The corporation must have its own bank accounts, its own tax returns, and any transfer between the owners and the corporation or any payments of any kind to the owners must be scrupulously accounted for. If the corporation pays sums to an owner, it is either income in terms of dividends or salary, or a loan, in which case a written promissory note should be created...and the loans repaid with legal interest. If the corporation pays expenses of an owner, there must be a legitimate business purpose or it must be declared as income to the owner-and deductible by the corporation.

And all this is true whether or not the corporation is Subchapter S, whether or not there is a single owner, single director, single officer-indeed, the more a single person controls all corporate activities, the more vital it is that the corporation scrupulously apply corporate formalities to avoid efforts to pierce the veil if things go wrong with creditors.

A client once commented to the writer that he felt foolish holding formal meetings with himself, with making resolutions and carefully executing the minutes as President and Secretary. The reply is obvious: you will feel much more foolish if the jury determines that the corporate veil you relied upon should be ignored.

A common error of owners is to dislike withholding taxes on their own salaries to the extent that they pay themselves sums without withholding or use bonuses at the end of the year to make up for absurdly low salary. Remember: what may seem to save taxes for you now may cost you far more down the road when a clever attorney argues that one cannot ignore realities when it is to your benefit, then claim a corporate structure when things go wrong.

Isolated events, unless remarkable, will usually not result in piercing the corporate veil. Juries (and judges) look at the totality of the circumstances and use a rough criteria of fairness to determine if the corporate formalities were violated to an extent to make voiding the structure appropriate. Missing minutes for a year or two; not signing a relatively small promissory note; failing to perform in a fully formal manner at meetings-these, alone, will not void the structure usually. However, a long pattern of such conduct or a particularly grievous example can, alone, result in personal liability being imposed if the jury is aroused by a particularly attractive plaintiff.

For example, this writer witnessed a case in which an owner, just prior to closing the doors of his corporation and beginning a new business, simply "sold" all the assets of his old corporation to the new business at a very low price, then declared a dividend to himself from the old company, thereby pocketing the proceeds and promptly closed the doors of the old company to the dismay of many creditors. The plaintiff, an elderly lady who had loaned money to the first company, sued and claimed the transfer should be voided and personal liability imposed. The angry judge not only voided the transfer, but pierced the corporate veil, imposed personal liability (and all the other creditors promptly filed their own actions against him.) The defendant had kept good minutes for over five years, had signed all the papers properly as President-but the clear fraud perpetrated on creditors allowed the court to ignore the corporate structure.

Objectives:
**1.** Condense the paragraph of the corporate veil passage that begins "Isolated events, unless remarkable" into a short bulleted list, keeping its main facts.
**2.** Carry the passage on piercing the corporate veil forward from its final sentence.

[Item-finding material]
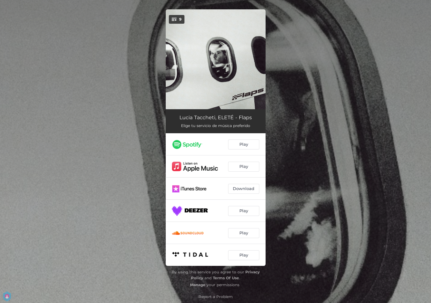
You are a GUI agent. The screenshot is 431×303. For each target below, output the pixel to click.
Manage (197, 284)
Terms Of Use (226, 278)
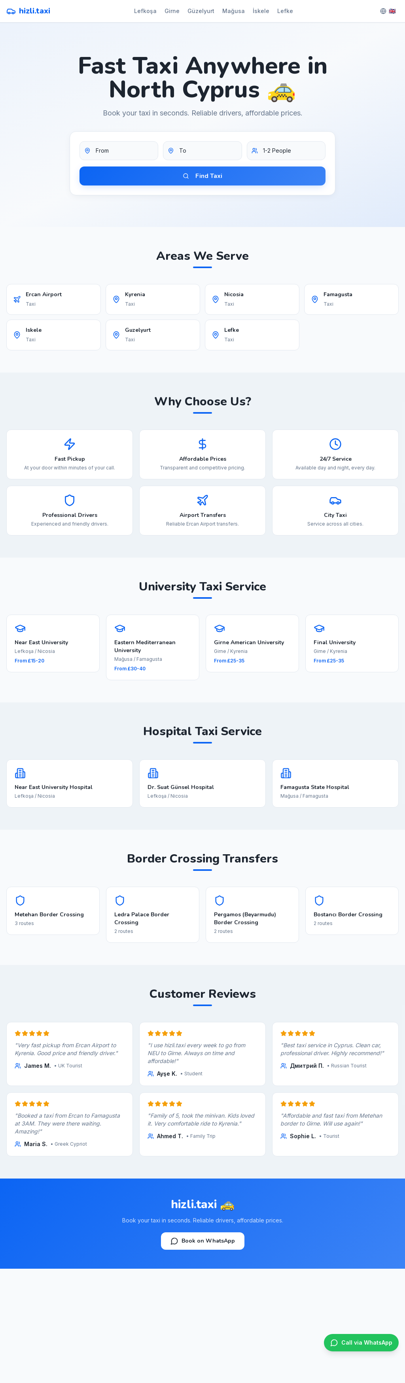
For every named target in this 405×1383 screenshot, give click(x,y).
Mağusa (233, 11)
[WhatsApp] (361, 1342)
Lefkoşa (145, 11)
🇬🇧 (388, 11)
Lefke (285, 11)
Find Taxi (202, 176)
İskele (261, 11)
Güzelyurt (200, 11)
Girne (172, 11)
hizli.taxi (28, 11)
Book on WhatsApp (202, 1241)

Answers for the exercise:
**1.**
- Isolated events, unless remarkable, usually won't lead to piercing the corporate veil.
- Juries and judges weigh the totality of the circumstances and apply a rough sense of fairness to decide whether violations of corporate formalities justify voiding the structure.
- Minor lapses, such as a year or two of missing minutes, an unsigned small promissory note, or less-than-formal meetings, usually won't void the structure on their own.
- A long pattern of such conduct, or one especially grievous example, can alone result in personal liability, particularly when the jury is moved by a sympathetic plaintiff.

**2.**
What should he have done? Simple: use common sense. If one is selling assets, one must get fair market value and as the first step he should have obtained expert opinion as to true value and paid the full price or held a public sale-and sold to the highest bidder. Second, if insolvent he never should have declared a dividend to himself. The combination of self dealing and inappropriate dividend was enough to anger the court and destroy the corporate protection.



In most cases in which the court allows piercing the corporate veil we find much more than mere failure to keep good corporate records . There is usually a degree of duplicity and dishonesty that annoys the judge or jury. If one abuses the corporate structure for personal benefit and ignores the corporate formalities, yet seeks to rely on the corporate formalities to seek protection, one is risking exposure.

Common examples of situations that may allow the corporate protection to collapse are owners not making clear to third party creditors the corporate or limited liability nature of the entity, or making vague promises about making sure all creditors are paid. One example known to the writer was an owner who tried to assuage angry creditors during a period of time when he hoped to hold off suit until he finished a construction project, thus would be able to pocket the profits. The owner assured creditors that he was worth millions, had never left a creditor in the lurch, and that "they had his word" that payment would be coming no matter what. His stationary did not indicate the corporate nature of the business and he often told creditors that everything he had "was on the line" when it came to the business. Due to a long history unblemished by business failure, he had good credibility in his promises.

When he closed the doors six months later after pulling out payments to himself, the creditors were shocked and dismayed to discover that he was a corporation and that the corporate assets were nonexistent. They sought to pierce the corporate veil, citing his many examples of oral promises.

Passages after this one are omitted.